[INSTRUCTIONS TO FOLLOW]:
Once the line containing "At what coordinates should I click to accomplish: Save" is found, please copy it and all lines after it through the end of the records, exactly, leaving out pictures.

--- START ---

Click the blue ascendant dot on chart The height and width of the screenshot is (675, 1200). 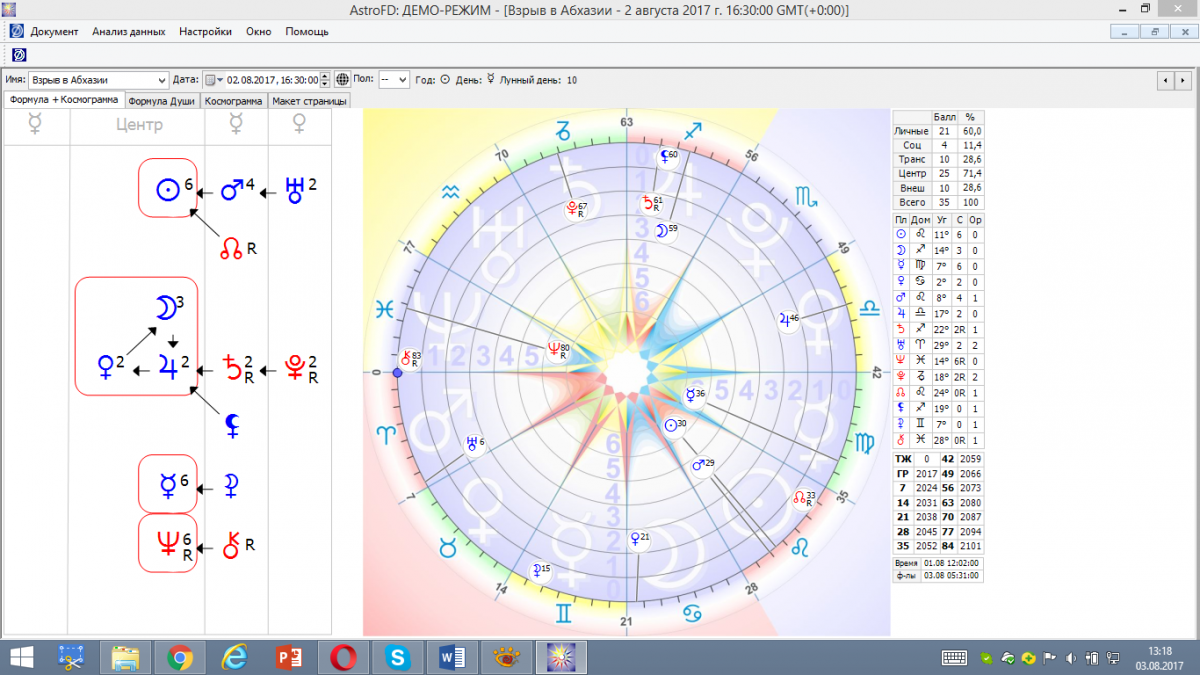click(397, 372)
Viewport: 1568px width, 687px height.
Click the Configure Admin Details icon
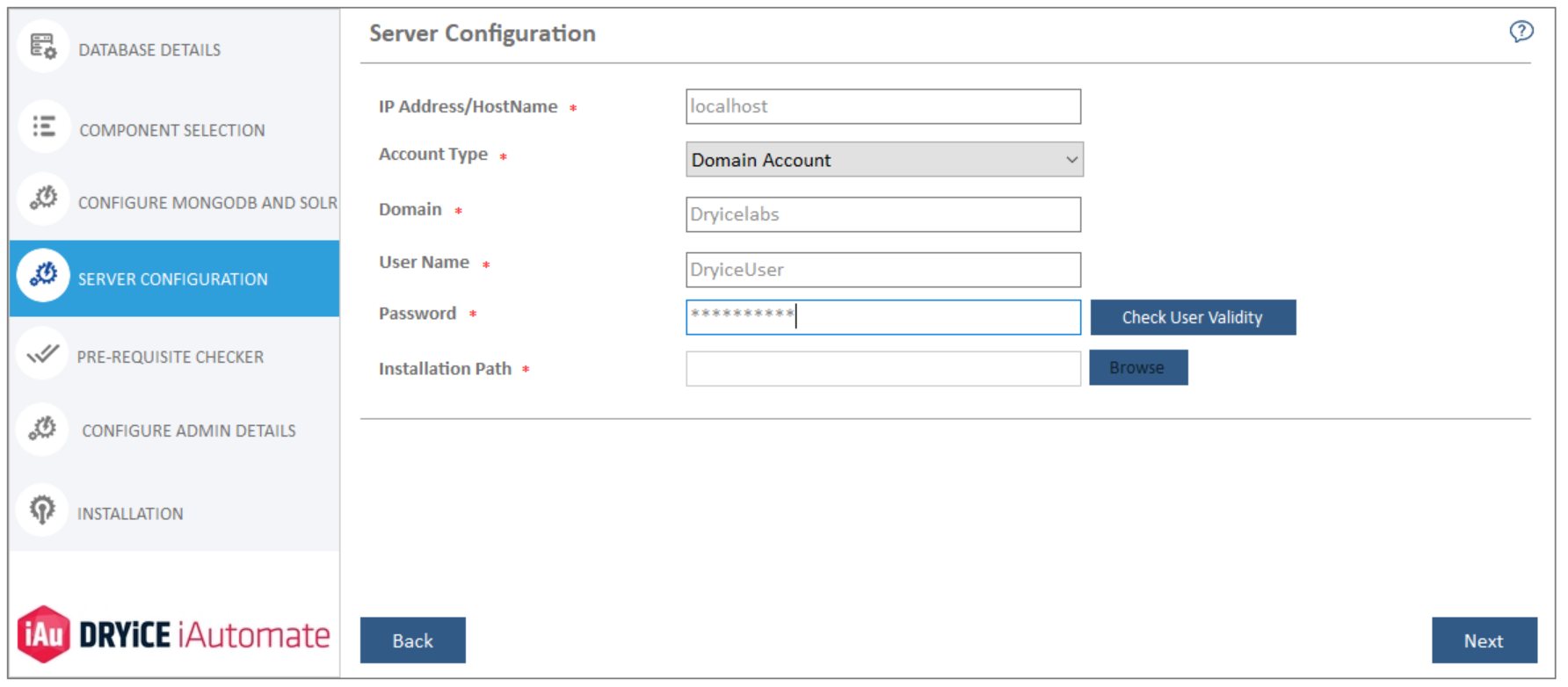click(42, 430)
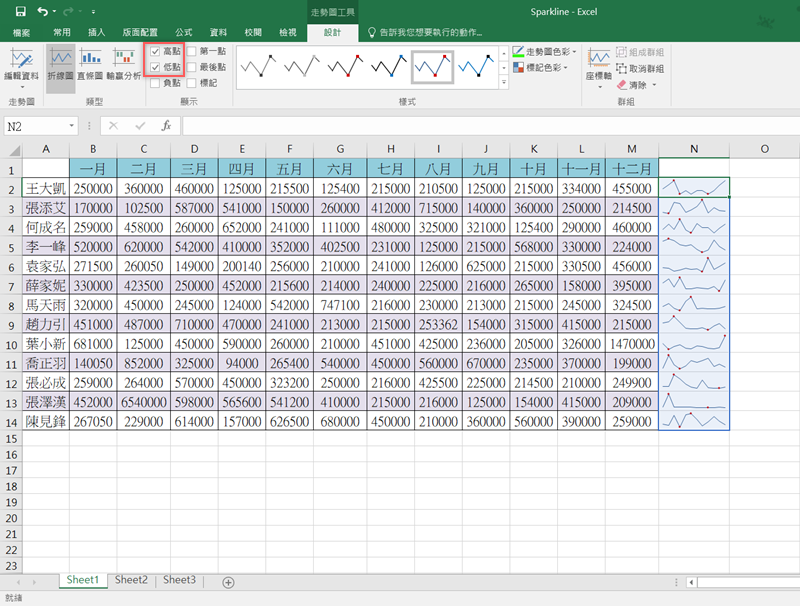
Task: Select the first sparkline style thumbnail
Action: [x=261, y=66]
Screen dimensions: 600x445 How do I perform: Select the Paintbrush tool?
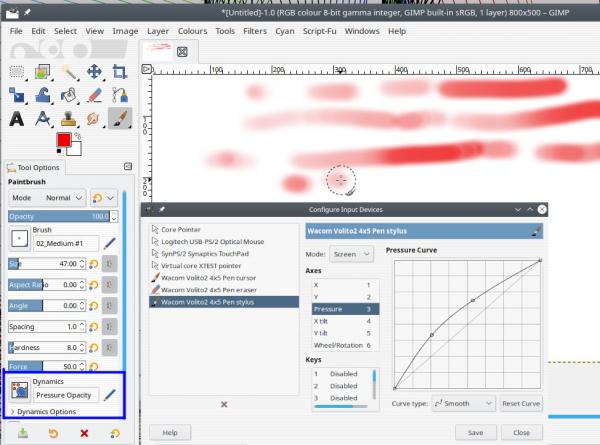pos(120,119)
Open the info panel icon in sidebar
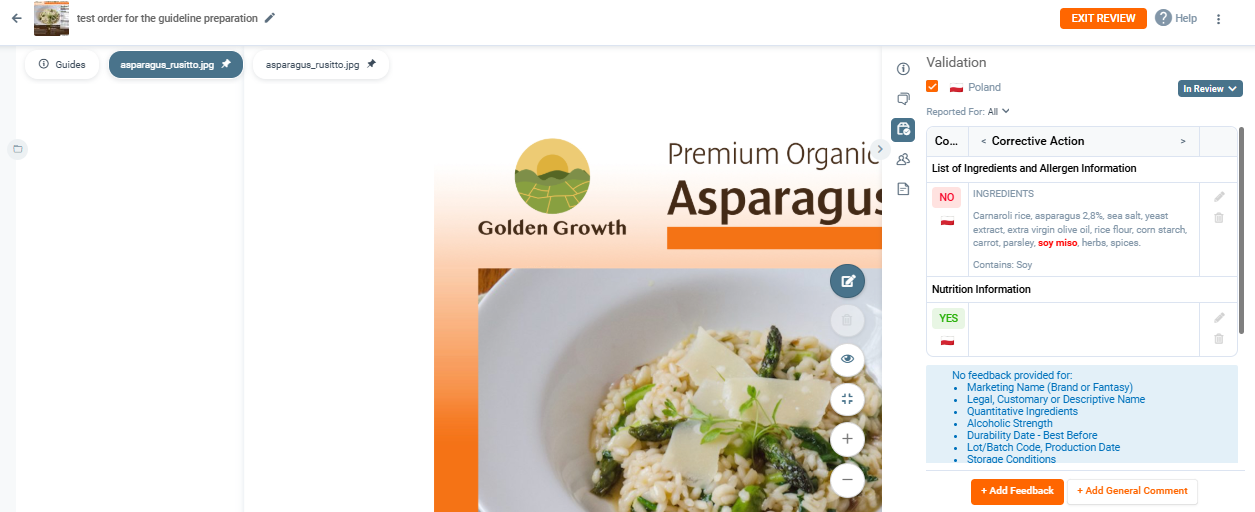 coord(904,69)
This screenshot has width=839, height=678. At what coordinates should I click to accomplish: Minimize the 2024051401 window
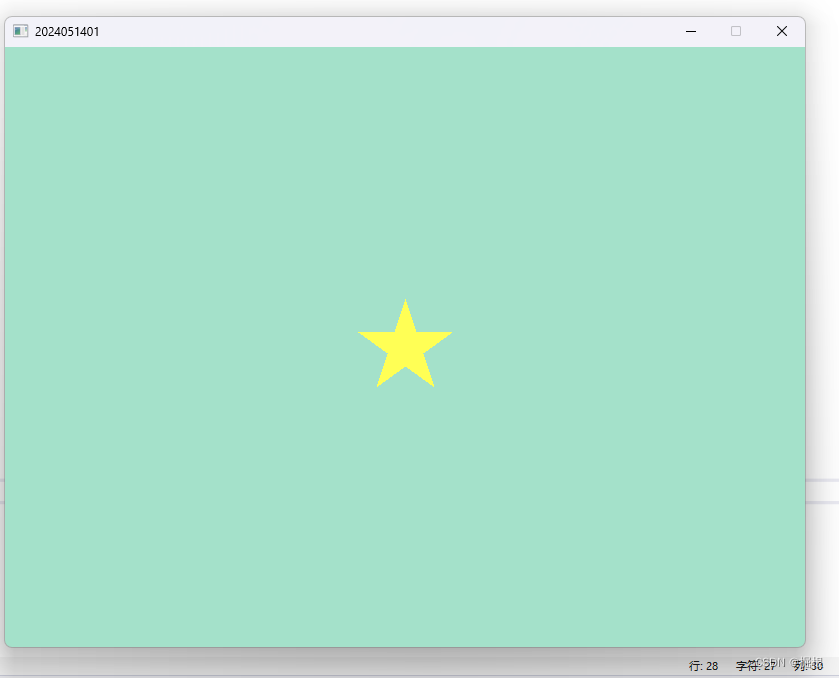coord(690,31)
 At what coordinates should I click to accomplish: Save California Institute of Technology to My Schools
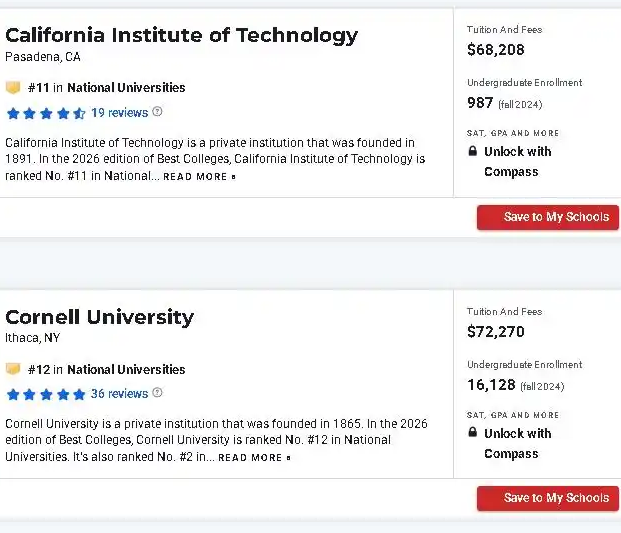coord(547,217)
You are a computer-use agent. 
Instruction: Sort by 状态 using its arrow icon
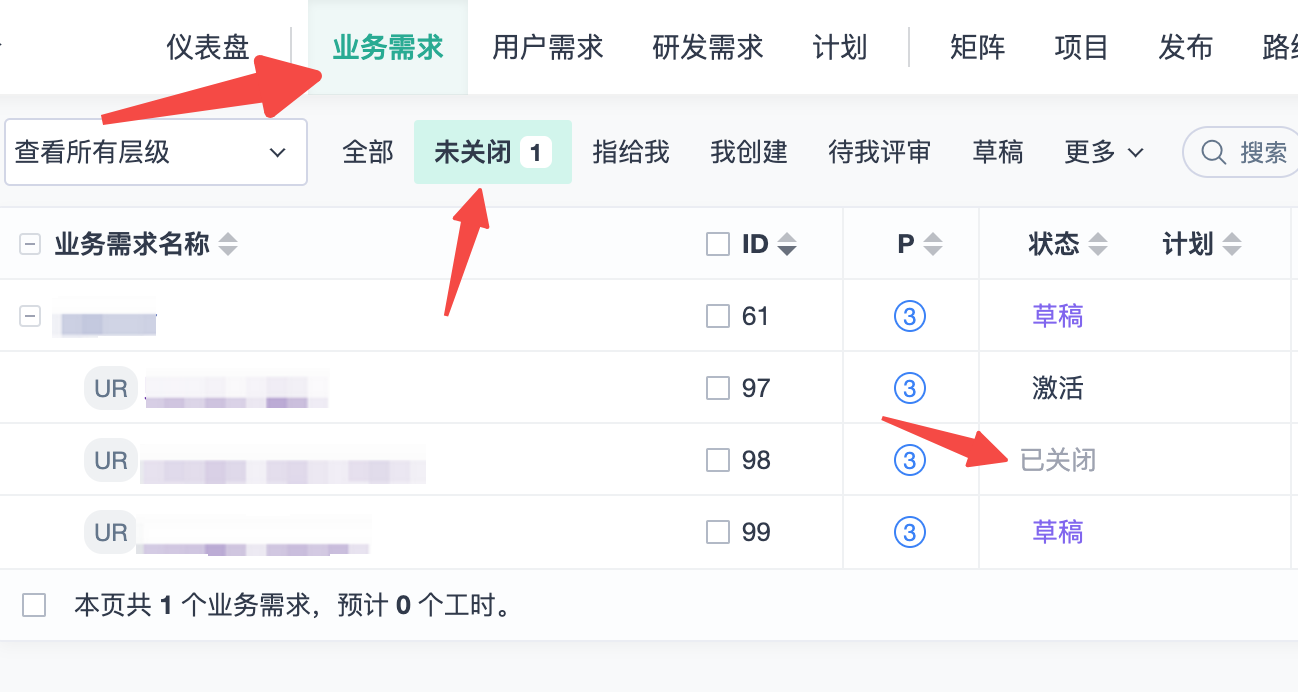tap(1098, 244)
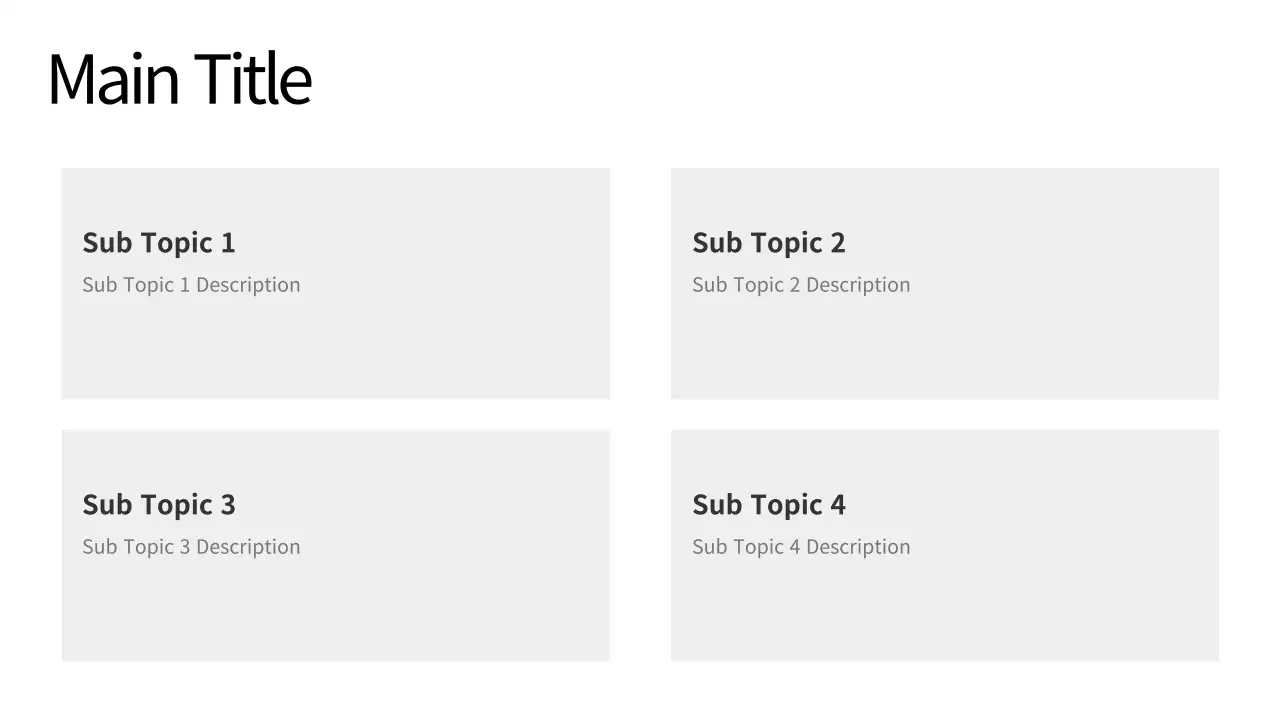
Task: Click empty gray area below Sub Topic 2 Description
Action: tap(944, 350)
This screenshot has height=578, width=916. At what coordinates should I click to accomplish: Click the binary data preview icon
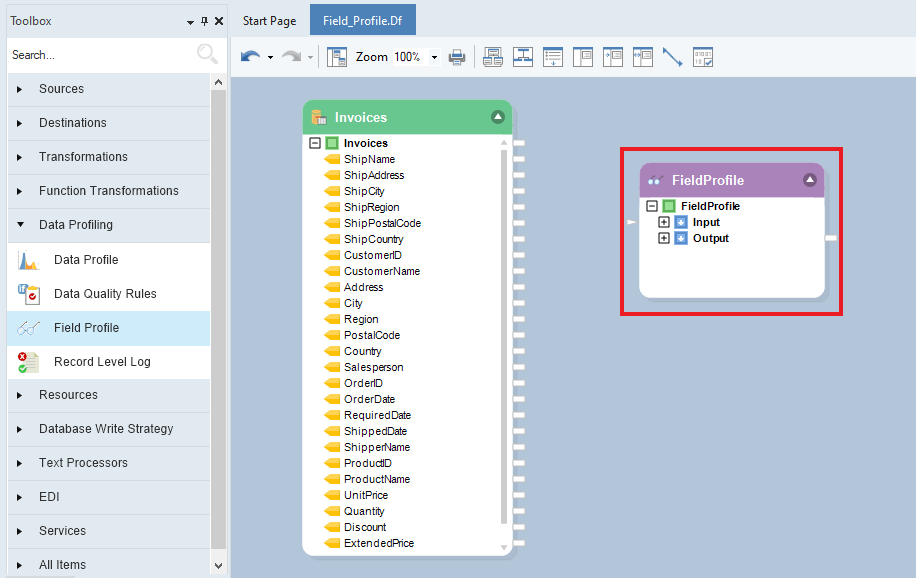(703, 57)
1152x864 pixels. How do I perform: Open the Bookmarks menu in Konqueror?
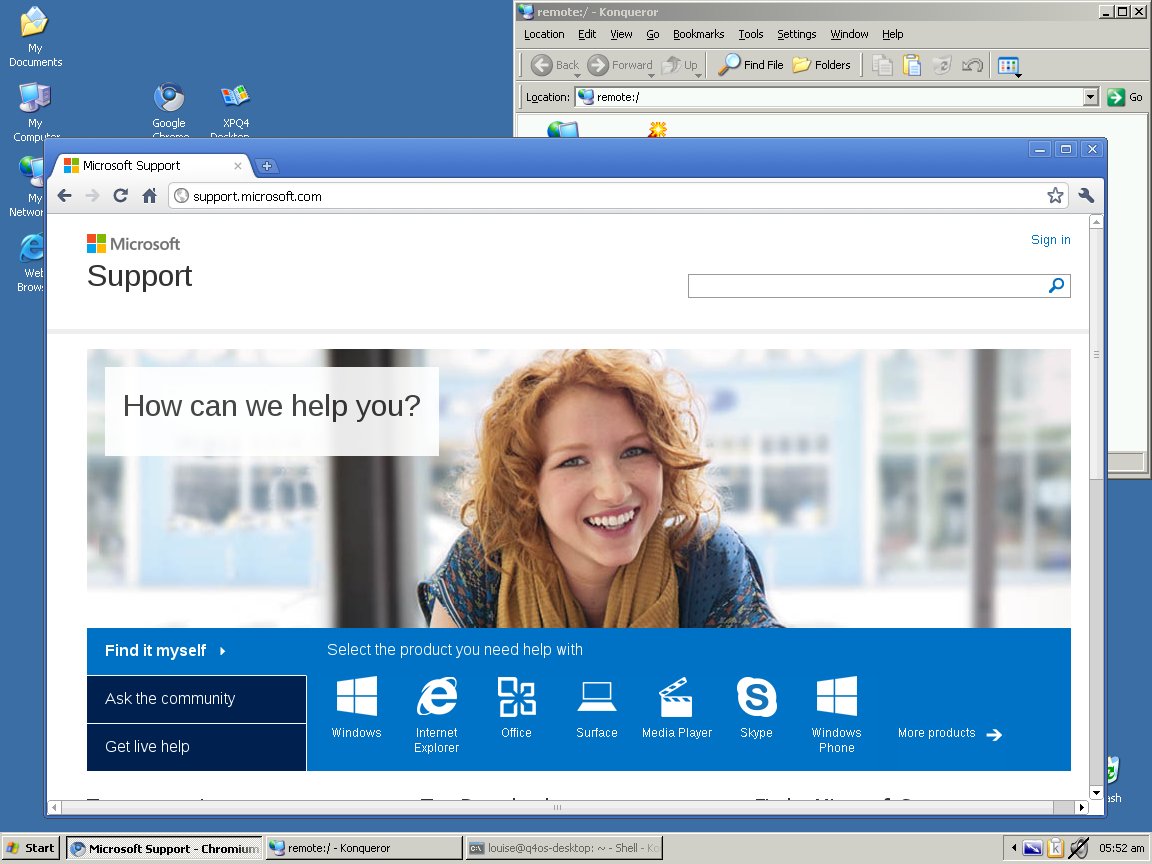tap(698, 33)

--- END ---

[SOLUTION FOR THIS EXERCISE]:
 At what coordinates should I click to accomplish: Save California Institute of Technology to My Schools
coord(547,217)
You are a computer-use agent. 
Instruction: Sort by 状态 using its arrow icon
tap(1098, 244)
Task: Click empty gray area below Sub Topic 2 Description
Action: tap(944, 350)
This screenshot has height=578, width=916. At what coordinates should I click to accomplish: Click the binary data preview icon
(703, 57)
1152x864 pixels. How do I perform: Open the Bookmarks menu in Konqueror?
tap(698, 33)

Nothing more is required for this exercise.